Plusieurs économistes ont pointé du doigt cette loi, la tenant en grande partie responsable de la crise financière de 2007-2008.
«La culture des banques d’investissement s’est transmise aux banques commerciales et tout le monde s’est engagé dans la mentalité de pari à haut risque.

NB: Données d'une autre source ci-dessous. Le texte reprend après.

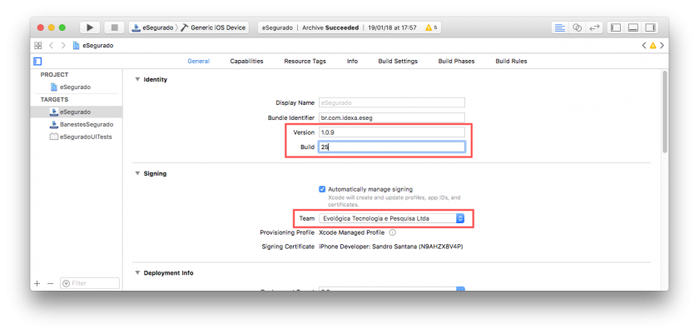Uncheck Automatically manage signing
This screenshot has height=334, width=699.
[323, 189]

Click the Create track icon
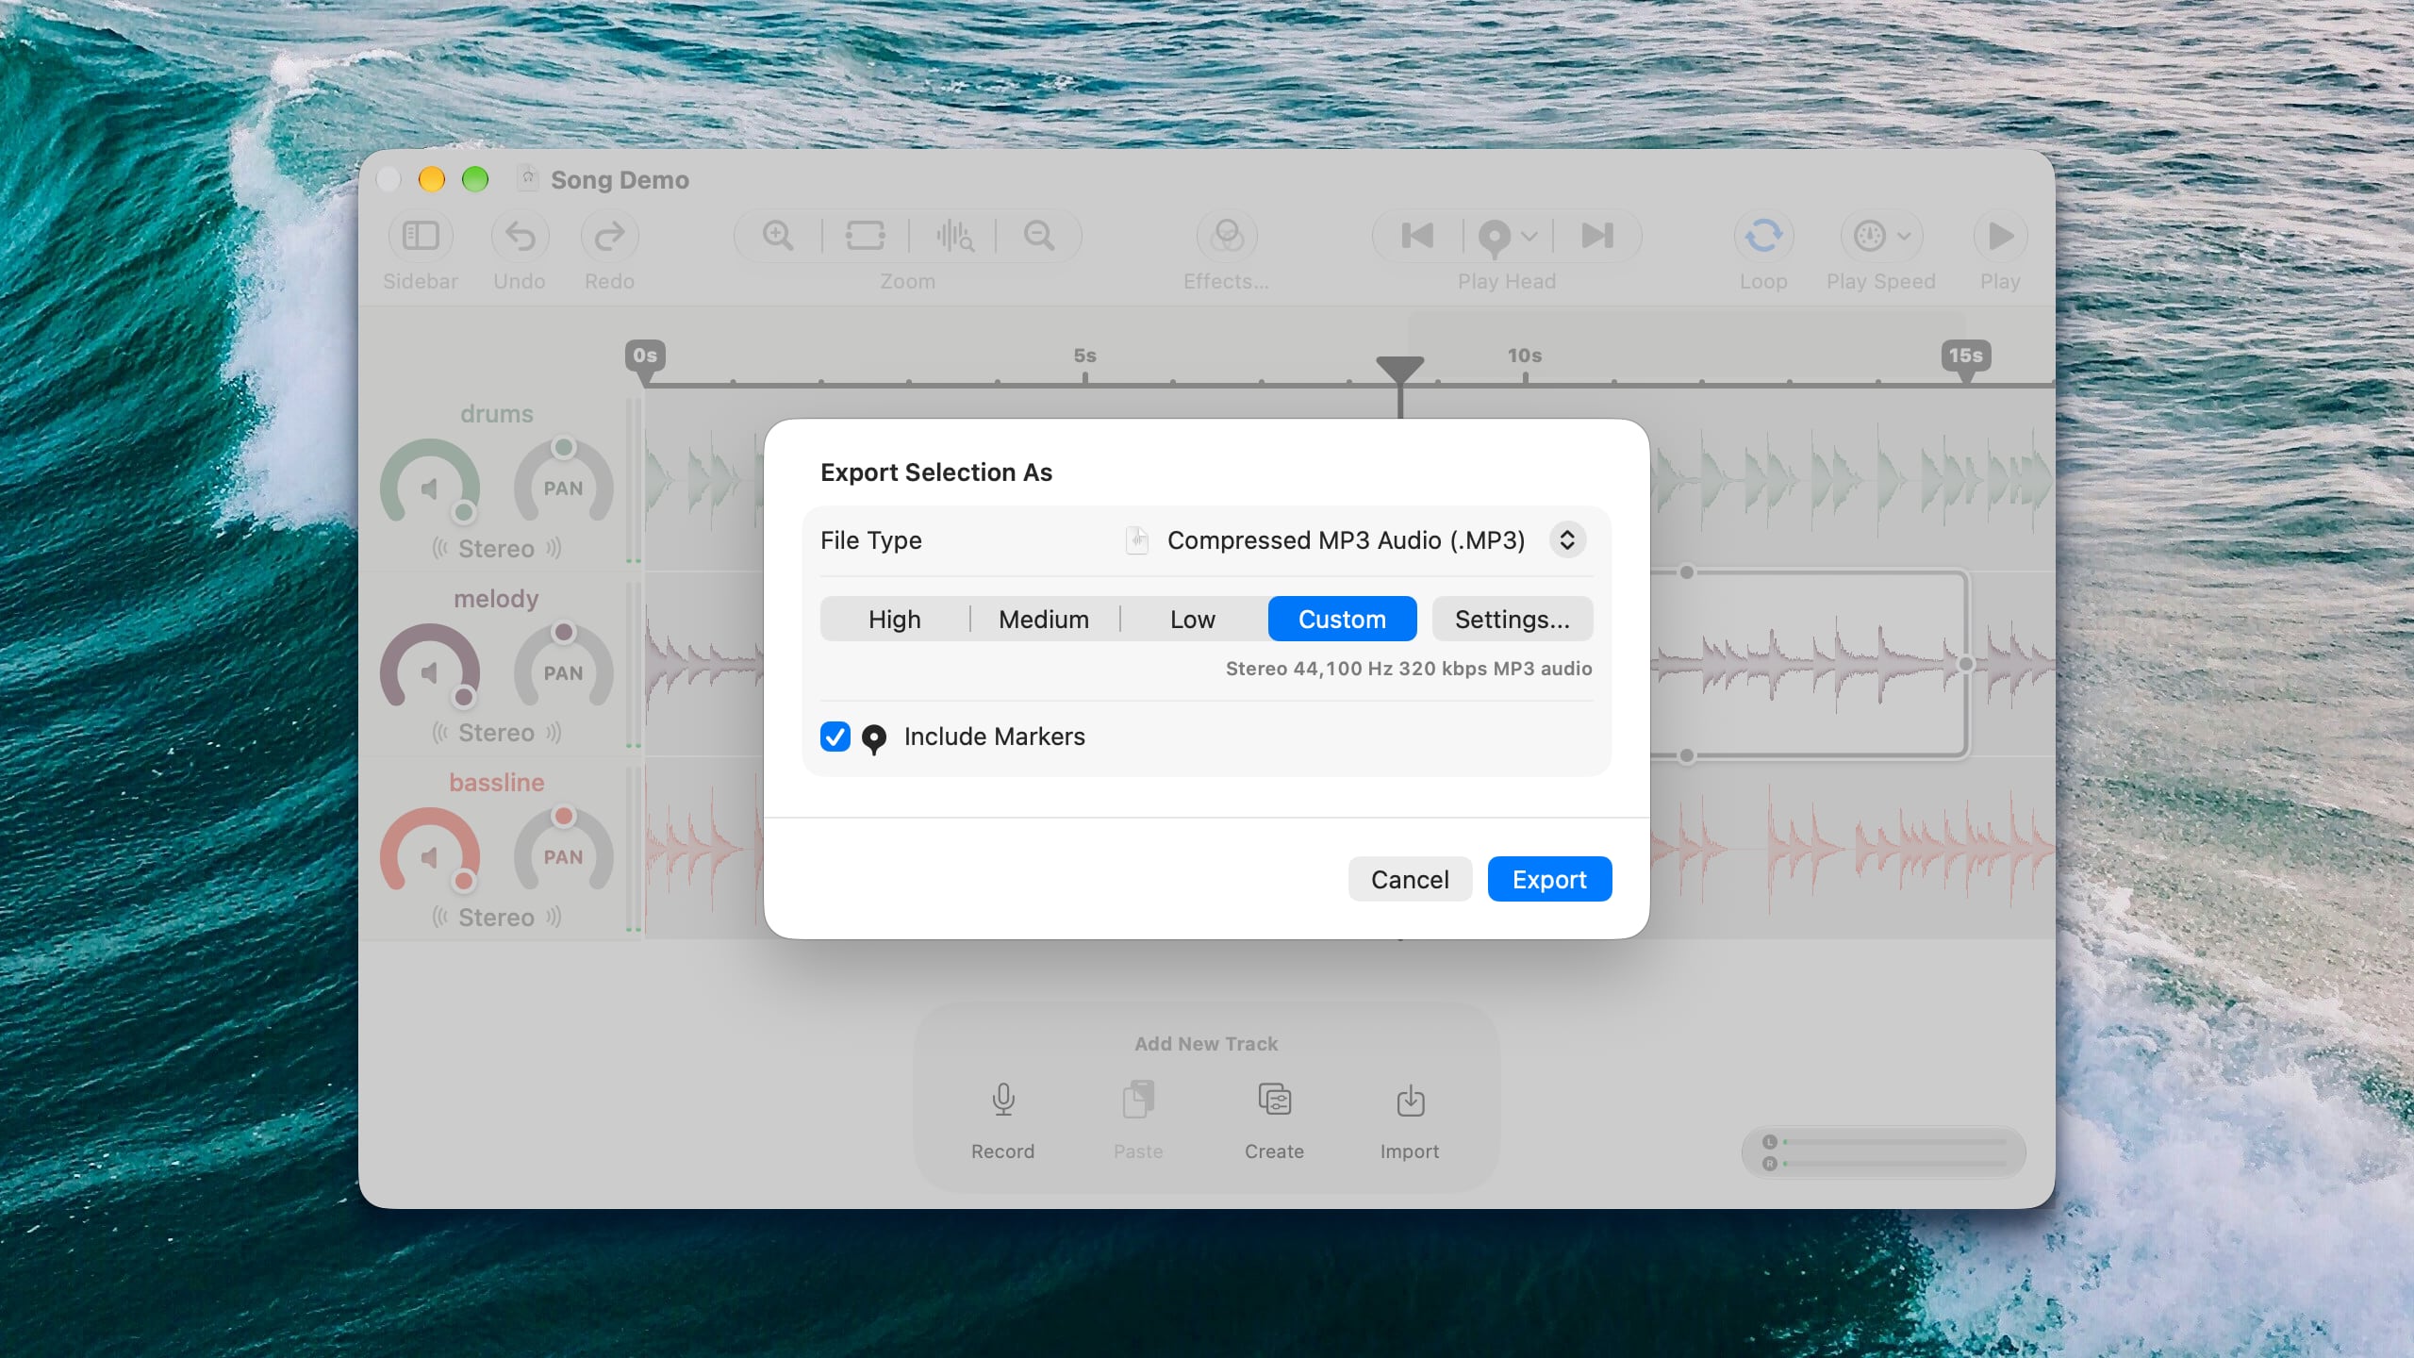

Cette mentalité est au cœur du problème auquel nous faisons face actuellement», a dénoncé à l’époque l’économiste Joseph Stiglitz, prix Nobel d’économie, dans un reportage publié par le réseau américain ABC.
Attention à l’arbre qui cache la forêt
Certes, la dégringolade boursière de ce lundi 5 août a des causes bien particulières.
Selon des analystes, elle tiendrait à la réaction des marchés aux données du marché du travail aux États-Unis plus faibles du prévu, sans parler du fait que la Banque du Japon a monté son taux directeur.
Plusieurs investisseurs mondiaux empruntent en yens, car les taux d’intérêt sont très bas au Japon. Le 31 juillet, l’institution a d’ailleurs porté son taux directeur à 0,25%. À titre de comparaison, la Banque du Canada à un taux de 4,5%, tandis que celui de la Fed se situe dans une fourchette de 5,25% à 5,50%.
Toutefois, ce type de dégringolade ne doit pas être l’arbre qui cache la forêt.
Si on prend un recul historique, il faut être conscient que les investisseurs évoluent dans un environnement réglementaire beaucoup moins strict qu’au début des années 1980, alors que le système financier était plus stable et moins volatil.
Et donc que les crises boursières et financières sont et seront plus fréquentes.